[Stored data entries]
━━━━━━━━
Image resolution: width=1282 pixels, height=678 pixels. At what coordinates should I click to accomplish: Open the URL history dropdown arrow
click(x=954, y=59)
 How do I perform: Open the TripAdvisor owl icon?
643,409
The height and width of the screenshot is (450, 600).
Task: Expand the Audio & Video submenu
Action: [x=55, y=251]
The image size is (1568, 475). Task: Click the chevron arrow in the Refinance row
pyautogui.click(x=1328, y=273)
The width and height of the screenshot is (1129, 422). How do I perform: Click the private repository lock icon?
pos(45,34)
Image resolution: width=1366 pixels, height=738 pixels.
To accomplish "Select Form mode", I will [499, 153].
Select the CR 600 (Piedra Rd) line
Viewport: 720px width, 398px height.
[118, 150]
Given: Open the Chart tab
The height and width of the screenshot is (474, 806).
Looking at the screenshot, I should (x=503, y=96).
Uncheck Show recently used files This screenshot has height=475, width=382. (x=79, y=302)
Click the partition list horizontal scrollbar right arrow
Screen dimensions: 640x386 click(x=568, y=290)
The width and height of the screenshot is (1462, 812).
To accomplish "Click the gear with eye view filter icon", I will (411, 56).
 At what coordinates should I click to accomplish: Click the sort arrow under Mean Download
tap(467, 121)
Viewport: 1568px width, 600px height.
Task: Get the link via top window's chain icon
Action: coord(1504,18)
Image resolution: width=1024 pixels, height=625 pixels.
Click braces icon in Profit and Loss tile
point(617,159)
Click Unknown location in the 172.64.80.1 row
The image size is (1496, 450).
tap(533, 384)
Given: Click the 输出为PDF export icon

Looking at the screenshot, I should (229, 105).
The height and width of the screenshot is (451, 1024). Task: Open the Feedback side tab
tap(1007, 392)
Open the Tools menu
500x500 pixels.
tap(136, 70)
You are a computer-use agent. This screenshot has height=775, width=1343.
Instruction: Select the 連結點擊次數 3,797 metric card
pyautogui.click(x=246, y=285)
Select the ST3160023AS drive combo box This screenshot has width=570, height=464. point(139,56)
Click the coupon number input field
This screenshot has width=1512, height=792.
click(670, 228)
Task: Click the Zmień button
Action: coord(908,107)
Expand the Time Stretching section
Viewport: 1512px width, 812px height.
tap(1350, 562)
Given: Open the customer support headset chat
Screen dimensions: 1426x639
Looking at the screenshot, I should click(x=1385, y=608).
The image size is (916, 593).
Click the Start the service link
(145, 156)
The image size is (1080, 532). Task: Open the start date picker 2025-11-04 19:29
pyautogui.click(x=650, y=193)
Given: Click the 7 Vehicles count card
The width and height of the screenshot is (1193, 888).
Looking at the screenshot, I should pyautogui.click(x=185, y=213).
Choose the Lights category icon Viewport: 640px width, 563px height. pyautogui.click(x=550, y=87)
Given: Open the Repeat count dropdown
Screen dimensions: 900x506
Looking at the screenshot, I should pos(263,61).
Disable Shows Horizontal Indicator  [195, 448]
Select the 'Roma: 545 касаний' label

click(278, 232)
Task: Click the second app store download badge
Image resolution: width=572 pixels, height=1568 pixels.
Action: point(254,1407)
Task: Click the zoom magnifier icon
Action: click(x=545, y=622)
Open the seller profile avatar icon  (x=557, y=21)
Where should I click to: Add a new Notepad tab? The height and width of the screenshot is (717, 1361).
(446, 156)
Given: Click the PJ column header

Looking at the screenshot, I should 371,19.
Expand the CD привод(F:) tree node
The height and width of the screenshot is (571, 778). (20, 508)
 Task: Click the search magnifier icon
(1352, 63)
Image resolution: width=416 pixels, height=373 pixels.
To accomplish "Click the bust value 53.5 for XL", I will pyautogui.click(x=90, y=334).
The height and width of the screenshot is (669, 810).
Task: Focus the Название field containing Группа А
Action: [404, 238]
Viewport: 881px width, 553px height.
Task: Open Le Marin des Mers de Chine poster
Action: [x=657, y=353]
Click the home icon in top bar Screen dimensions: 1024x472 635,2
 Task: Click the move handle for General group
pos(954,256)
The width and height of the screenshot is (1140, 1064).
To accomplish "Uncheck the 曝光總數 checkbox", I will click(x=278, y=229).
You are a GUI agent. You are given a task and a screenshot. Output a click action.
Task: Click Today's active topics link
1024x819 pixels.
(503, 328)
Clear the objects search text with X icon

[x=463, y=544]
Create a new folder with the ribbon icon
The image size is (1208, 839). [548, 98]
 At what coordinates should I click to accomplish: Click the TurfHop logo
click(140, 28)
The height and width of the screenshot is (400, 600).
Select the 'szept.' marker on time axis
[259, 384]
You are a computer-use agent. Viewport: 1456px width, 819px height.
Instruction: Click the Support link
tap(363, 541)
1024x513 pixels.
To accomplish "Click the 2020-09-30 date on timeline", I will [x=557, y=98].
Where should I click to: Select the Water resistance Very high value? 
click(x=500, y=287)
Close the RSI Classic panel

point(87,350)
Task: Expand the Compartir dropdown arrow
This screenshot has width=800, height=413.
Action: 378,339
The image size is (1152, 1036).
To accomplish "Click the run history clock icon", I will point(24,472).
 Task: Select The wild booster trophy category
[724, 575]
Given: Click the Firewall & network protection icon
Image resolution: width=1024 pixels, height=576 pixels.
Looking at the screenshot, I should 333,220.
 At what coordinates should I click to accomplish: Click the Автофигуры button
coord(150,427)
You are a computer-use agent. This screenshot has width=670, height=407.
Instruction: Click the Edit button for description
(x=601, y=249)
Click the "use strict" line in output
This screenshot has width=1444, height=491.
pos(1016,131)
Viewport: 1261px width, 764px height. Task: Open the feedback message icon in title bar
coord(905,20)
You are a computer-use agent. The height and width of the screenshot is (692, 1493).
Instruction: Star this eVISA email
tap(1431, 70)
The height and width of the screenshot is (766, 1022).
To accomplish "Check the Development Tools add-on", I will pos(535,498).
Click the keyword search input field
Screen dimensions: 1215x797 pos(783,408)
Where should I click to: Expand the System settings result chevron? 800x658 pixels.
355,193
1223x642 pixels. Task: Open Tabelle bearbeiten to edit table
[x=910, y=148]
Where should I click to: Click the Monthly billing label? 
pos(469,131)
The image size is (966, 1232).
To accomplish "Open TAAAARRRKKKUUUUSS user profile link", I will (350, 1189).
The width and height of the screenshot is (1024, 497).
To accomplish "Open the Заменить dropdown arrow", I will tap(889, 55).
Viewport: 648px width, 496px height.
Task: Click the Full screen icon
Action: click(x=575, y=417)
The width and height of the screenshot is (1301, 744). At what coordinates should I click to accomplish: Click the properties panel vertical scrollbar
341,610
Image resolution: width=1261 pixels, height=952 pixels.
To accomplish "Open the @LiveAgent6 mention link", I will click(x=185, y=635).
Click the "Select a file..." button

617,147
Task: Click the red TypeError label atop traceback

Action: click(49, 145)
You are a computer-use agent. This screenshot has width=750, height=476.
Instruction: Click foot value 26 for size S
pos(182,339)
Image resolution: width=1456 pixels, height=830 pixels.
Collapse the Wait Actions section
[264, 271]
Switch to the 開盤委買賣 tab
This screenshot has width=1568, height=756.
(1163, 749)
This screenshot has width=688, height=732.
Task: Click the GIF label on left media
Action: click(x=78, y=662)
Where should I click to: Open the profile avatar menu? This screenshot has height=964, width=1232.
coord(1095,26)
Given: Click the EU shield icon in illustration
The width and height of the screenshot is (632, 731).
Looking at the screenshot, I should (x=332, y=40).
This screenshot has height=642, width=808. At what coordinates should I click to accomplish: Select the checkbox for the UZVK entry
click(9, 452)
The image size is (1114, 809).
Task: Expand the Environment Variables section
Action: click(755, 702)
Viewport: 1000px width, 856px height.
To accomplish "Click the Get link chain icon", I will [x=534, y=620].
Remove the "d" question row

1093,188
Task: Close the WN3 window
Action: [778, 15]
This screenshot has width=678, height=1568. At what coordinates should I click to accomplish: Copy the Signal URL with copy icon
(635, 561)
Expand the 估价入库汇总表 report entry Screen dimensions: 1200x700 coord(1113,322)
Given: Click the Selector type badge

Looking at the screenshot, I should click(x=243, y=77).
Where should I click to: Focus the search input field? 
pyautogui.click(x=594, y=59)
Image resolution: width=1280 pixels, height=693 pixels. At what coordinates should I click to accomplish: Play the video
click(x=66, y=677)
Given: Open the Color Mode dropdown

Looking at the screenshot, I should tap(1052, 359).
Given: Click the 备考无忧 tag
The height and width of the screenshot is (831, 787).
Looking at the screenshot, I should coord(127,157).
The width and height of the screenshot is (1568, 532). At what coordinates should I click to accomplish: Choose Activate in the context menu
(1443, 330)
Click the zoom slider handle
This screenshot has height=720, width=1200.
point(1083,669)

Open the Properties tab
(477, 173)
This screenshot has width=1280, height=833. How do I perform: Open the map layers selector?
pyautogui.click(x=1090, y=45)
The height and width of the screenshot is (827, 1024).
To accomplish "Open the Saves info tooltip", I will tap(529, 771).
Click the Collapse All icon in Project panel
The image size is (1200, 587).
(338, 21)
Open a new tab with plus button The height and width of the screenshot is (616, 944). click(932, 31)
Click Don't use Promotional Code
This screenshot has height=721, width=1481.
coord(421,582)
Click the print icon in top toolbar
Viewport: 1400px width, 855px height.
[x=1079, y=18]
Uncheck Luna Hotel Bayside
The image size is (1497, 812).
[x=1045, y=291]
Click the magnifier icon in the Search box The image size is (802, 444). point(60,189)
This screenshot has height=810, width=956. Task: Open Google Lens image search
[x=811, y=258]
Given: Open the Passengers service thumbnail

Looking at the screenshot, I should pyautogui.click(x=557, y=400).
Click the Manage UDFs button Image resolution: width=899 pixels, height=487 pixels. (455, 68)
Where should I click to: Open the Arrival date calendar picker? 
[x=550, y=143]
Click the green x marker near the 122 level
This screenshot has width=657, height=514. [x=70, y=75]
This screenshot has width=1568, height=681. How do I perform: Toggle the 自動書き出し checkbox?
━━━━━━━━
> **To do**: Transcribe nothing except the lines from the one with "Open a new tab" through the end of the data above, each exactly as it appears.

> **Solution for this task**:
Open a new tab with plus button The height and width of the screenshot is (616, 944). click(932, 31)
Click Don't use Promotional Code
This screenshot has height=721, width=1481.
coord(421,582)
Click the print icon in top toolbar
Viewport: 1400px width, 855px height.
[x=1079, y=18]
Uncheck Luna Hotel Bayside
The image size is (1497, 812).
[x=1045, y=291]
Click the magnifier icon in the Search box The image size is (802, 444). point(60,189)
This screenshot has height=810, width=956. Task: Open Google Lens image search
[x=811, y=258]
Given: Open the Passengers service thumbnail

Looking at the screenshot, I should pyautogui.click(x=557, y=400).
Click the Manage UDFs button Image resolution: width=899 pixels, height=487 pixels. (455, 68)
Where should I click to: Open the Arrival date calendar picker? 
[x=550, y=143]
Click the green x marker near the 122 level
This screenshot has width=657, height=514. [x=70, y=75]
This screenshot has width=1568, height=681. How do I perform: Toggle the 自動書き出し checkbox?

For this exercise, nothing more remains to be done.